*Stated exercise:*
Render every line of the entries below as a Markdown table with the columns "Row" and "Line", numbering the rows in order and omitting blank lines.

*Extracted material:*
## BEGIN

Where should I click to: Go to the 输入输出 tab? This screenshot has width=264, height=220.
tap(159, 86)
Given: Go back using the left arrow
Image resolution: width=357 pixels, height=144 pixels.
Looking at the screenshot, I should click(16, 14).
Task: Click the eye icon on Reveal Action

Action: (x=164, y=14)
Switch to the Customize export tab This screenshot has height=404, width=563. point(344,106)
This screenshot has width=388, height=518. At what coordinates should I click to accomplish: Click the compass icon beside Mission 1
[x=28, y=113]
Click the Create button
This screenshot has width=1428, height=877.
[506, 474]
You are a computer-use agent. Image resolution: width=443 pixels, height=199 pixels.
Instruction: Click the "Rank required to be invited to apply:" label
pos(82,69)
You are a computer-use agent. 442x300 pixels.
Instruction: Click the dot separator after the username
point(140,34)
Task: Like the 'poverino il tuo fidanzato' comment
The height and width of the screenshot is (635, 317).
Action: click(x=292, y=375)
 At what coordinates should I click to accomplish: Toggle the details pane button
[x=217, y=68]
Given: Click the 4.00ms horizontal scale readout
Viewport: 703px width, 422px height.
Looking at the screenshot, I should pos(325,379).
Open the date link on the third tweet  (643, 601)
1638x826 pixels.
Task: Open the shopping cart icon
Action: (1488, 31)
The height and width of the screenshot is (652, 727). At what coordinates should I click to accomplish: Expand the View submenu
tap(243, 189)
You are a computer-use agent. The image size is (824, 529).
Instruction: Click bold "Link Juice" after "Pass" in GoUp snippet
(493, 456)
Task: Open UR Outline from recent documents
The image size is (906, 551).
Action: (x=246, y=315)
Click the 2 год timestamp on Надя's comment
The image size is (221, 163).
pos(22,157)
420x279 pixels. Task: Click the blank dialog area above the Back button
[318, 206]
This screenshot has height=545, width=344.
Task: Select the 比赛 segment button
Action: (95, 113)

## END

*Solution to the problem:*
| Row | Line |
|---|---|
| 1 | Where should I click to: Go to the 输入输出 tab? This screenshot has width=264, height=220. |
| 2 | tap(159, 86) |
| 3 | Given: Go back using the left arrow |
| 4 | Image resolution: width=357 pixels, height=144 pixels. |
| 5 | Looking at the screenshot, I should click(16, 14). |
| 6 | Task: Click the eye icon on Reveal Action |
| 7 | Action: (x=164, y=14) |
| 8 | Switch to the Customize export tab This screenshot has height=404, width=563. point(344,106) |
| 9 | This screenshot has width=388, height=518. At what coordinates should I click to accomplish: Click the compass icon beside Mission 1 |
| 10 | [x=28, y=113] |
| 11 | Click the Create button |
| 12 | This screenshot has width=1428, height=877. |
| 13 | [506, 474] |
| 14 | You are a computer-use agent. Image resolution: width=443 pixels, height=199 pixels. |
| 15 | Instruction: Click the "Rank required to be invited to apply:" label |
| 16 | pos(82,69) |
| 17 | You are a computer-use agent. 442x300 pixels. |
| 18 | Instruction: Click the dot separator after the username |
| 19 | point(140,34) |
| 20 | Task: Like the 'poverino il tuo fidanzato' comment |
| 21 | The height and width of the screenshot is (635, 317). |
| 22 | Action: click(x=292, y=375) |
| 23 |  At what coordinates should I click to accomplish: Toggle the details pane button |
| 24 | [x=217, y=68] |
| 25 | Given: Click the 4.00ms horizontal scale readout |
| 26 | Viewport: 703px width, 422px height. |
| 27 | Looking at the screenshot, I should pos(325,379). |
| 28 | Open the date link on the third tweet  (643, 601) |
| 29 | 1638x826 pixels. |
| 30 | Task: Open the shopping cart icon |
| 31 | Action: (1488, 31) |
| 32 | The height and width of the screenshot is (652, 727). At what coordinates should I click to accomplish: Expand the View submenu |
| 33 | tap(243, 189) |
| 34 | You are a computer-use agent. The image size is (824, 529). |
| 35 | Instruction: Click bold "Link Juice" after "Pass" in GoUp snippet |
| 36 | (493, 456) |
| 37 | Task: Open UR Outline from recent documents |
| 38 | The image size is (906, 551). |
| 39 | Action: (x=246, y=315) |
| 40 | Click the 2 год timestamp on Надя's comment |
| 41 | The image size is (221, 163). |
| 42 | pos(22,157) |
| 43 | 420x279 pixels. Task: Click the blank dialog area above the Back button |
| 44 | [318, 206] |
| 45 | This screenshot has height=545, width=344. |
| 46 | Task: Select the 比赛 segment button |
| 47 | Action: (95, 113) |